五十嵐刑事「……何とか今日中に解決したいですね」
聖 也「早いに越したことはないですね」
五十嵐刑事「明日はせっかくのバレンタインデー……チョコレートを食べて幸せな気持ちになってほしいじゃないですか」
聖 也「五十嵐さん、ご予定は?」
五十嵐刑事「(フト淋しげな表情を見せ)私は何も……」
聖 也「……五十嵐さん、結婚されてるんでしたっけ?」
五十嵐刑事「バツイチ独身ですよ」
聖 也「……」
□ ホームズ・エージェンシー・社内
黎がやってくる。
黎  「こんにちは」
金田一少年、ドキッ。
黎  「あら、金田くん、いたの」
金田一少年「僕もホームズのメンバーだから」
黎  「そうか(と、ニコッ)」
京 子「こんにちは。じゃ、行こうか」
涼 介「あ、明日のチョコレートの買い出し?」
京 子「留守番よろしく」
と、黎と二人で出て行く。
金田一少年、笑顔で見送る。
涼 介「金田一、手作りチョコ、もらいたいよな」
金田一少年「(余裕で)僕は大丈夫でしょう」
涼 介「なんだよ、俺はもらえないのか?」
金田一少年「だって……」
涼 介「だって、ってなんだよ」
金田一少年「なんでもないです」
涼 介「言えよ!」
と、金田一少年の首を絞める。
□ 同・表
涼介と金田一少年、レンタサイクルのハマチャリに跨がって出てくる。
涼 介「尾行にはやっぱチャリだな」
金田一少年、走り出す。
涼 介「待てよ!」
と、追う。
□ 繁華街
涼介、金田一少年を追いかけてやってくる。
金田一少年、急ブレーキ。涼介も慌ててブレーキ。
京子と黎が、花屋の店先でイケメン店員と話している。
金田一少年「よく見かけるんだ、仲良さそうに話してるとこ」
涼介、ムムッ。
金田一少年「(涼介と店員を見比べ)……負けてる」
涼 介「――。

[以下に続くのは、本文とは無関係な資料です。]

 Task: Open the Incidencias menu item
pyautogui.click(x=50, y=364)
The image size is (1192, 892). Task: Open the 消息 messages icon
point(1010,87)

ウルサイ」
金田一少年をパコン。
京子と黎、店員にサヨナラして歩き出す。
涼介と金田一少年、尾行。
急に、黎の足が停まる。
京子、? 黎を見る。
黎、凝然と前を見ている。
京子、その視線を追って、!
聖也と五十嵐刑事が前からやってくるのだ。
涼介と金田一少年も聖也たちに気づいた。
聖也、京子に気づき、黎を見る。
五十嵐刑事も、京子と黎に気づき、思わず立ち止まる。
黎  「パパ……」
五十嵐刑事「――」
京 子「パパ!?」
聖也もビックリ。
涼介と金田一少年、4人の様子に、?(声が聞こえないのだ)
五十嵐刑事「……(黎から目をそらすと、聖也に)じゃ、また連絡します。すみません」
と、頭を下げ、黎を見ずに踵を返す。
黎  「パパ……」
五十嵐刑事、一瞬立ち止まるが、そのまま行ってしまう。
黎  「――(ショックで)」
涼介と金田一少年は訳が判らない。
聖也、京子、驚いて見送っている。